## Task statement
Tally up the lines in the following entries where the string "computer" appears, and answer with the number alone.

## Dataset extract
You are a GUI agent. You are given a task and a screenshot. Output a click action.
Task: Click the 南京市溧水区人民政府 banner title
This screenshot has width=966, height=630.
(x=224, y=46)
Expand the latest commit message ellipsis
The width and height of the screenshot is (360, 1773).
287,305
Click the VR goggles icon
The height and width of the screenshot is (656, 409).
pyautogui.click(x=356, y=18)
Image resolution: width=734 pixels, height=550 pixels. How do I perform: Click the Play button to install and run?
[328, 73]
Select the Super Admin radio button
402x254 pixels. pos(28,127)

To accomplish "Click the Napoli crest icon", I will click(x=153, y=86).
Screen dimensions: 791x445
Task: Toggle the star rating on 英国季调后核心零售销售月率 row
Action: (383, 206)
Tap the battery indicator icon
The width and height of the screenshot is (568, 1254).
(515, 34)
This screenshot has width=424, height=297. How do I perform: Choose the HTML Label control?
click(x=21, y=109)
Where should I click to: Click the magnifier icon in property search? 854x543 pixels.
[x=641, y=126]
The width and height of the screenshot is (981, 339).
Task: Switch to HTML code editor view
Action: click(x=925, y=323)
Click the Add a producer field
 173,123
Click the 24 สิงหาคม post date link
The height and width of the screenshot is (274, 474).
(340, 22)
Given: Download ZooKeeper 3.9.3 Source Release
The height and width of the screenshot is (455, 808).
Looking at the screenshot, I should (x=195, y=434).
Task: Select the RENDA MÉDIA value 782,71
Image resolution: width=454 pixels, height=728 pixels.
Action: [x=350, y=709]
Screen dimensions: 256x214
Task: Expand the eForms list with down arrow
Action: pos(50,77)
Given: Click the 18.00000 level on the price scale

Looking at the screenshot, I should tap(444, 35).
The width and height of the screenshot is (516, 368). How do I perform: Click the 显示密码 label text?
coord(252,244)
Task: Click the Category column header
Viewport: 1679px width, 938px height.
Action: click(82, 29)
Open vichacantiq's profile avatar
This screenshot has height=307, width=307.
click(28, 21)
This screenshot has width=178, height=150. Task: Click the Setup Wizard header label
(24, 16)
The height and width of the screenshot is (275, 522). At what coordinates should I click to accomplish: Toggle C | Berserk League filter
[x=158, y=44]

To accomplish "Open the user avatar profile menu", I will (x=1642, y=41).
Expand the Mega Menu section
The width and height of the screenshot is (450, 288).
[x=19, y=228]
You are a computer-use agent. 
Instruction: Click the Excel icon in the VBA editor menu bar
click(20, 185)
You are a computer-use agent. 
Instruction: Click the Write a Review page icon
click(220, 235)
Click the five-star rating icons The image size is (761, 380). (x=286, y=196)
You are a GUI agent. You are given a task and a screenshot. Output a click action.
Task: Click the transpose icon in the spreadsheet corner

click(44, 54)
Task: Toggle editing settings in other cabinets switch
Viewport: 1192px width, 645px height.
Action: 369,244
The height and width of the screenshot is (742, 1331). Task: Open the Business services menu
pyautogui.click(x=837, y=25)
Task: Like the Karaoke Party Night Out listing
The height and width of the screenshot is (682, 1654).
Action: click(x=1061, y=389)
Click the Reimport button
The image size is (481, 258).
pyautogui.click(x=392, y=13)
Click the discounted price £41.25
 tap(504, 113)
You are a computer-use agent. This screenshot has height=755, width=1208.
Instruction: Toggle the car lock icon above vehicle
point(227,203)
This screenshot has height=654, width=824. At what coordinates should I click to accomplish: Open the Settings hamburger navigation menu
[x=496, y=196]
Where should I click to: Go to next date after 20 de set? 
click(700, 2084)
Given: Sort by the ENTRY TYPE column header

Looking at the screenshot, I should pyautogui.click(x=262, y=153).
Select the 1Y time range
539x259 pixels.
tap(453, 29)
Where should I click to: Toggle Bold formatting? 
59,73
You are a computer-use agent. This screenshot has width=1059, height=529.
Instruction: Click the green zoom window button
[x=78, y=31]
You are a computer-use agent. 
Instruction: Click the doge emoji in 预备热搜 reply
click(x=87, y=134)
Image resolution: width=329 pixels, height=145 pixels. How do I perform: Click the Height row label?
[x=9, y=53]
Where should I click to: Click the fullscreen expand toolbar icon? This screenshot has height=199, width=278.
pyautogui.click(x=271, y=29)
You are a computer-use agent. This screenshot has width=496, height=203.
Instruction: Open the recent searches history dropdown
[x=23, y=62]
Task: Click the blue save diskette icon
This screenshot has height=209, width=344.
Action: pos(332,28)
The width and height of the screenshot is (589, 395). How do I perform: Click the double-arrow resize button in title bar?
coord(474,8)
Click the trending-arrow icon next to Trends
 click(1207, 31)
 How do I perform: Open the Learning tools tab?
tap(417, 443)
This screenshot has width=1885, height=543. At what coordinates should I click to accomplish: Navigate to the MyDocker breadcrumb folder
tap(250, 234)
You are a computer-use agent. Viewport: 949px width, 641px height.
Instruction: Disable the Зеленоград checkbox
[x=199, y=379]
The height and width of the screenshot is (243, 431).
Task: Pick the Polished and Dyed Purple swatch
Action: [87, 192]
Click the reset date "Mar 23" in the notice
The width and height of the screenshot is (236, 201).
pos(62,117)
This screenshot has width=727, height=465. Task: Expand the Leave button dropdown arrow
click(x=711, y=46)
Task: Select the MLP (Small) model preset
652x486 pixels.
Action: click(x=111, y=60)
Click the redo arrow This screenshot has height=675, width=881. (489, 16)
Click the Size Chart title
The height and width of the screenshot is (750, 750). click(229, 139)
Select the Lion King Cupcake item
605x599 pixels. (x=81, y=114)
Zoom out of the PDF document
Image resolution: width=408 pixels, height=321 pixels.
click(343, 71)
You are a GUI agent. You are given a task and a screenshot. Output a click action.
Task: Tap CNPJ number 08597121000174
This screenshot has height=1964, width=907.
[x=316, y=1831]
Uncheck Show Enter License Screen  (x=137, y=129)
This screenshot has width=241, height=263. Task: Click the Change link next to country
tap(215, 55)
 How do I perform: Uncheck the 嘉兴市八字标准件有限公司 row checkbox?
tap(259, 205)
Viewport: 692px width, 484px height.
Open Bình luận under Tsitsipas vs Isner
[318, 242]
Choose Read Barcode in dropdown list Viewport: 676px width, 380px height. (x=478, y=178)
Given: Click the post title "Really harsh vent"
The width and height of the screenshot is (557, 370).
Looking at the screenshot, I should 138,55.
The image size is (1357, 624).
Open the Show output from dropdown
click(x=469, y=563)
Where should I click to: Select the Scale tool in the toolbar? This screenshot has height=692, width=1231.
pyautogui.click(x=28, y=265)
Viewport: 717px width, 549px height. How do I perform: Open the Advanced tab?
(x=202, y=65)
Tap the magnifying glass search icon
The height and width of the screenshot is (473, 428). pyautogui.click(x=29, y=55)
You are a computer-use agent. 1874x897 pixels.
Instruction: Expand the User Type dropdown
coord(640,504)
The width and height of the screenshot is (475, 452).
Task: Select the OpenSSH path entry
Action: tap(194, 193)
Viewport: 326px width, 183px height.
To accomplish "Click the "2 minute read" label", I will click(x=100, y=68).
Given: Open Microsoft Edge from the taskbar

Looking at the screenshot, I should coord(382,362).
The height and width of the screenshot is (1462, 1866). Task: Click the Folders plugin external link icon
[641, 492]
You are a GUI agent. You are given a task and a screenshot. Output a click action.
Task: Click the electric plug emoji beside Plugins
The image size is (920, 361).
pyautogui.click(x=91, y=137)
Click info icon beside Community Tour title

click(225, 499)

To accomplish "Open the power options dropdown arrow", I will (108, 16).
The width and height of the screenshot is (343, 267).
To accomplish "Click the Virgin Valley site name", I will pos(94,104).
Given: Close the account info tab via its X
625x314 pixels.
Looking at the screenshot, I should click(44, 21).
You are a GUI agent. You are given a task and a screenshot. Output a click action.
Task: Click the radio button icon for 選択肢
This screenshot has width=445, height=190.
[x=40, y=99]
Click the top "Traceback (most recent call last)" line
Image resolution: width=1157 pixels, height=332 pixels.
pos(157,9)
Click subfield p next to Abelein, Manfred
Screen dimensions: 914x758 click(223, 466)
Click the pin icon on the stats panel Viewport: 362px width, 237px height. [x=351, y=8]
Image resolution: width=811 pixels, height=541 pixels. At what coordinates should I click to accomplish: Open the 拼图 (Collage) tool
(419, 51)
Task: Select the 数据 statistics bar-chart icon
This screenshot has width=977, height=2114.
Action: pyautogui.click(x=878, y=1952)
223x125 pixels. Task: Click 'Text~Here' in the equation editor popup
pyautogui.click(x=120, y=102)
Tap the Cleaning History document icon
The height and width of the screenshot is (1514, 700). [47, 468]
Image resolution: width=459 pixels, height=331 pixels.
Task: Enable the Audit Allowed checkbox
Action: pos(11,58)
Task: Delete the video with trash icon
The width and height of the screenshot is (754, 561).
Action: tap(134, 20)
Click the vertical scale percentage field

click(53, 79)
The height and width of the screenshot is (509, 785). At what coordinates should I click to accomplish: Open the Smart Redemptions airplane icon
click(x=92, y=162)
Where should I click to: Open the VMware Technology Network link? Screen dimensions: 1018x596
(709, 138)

## Exercise answer
8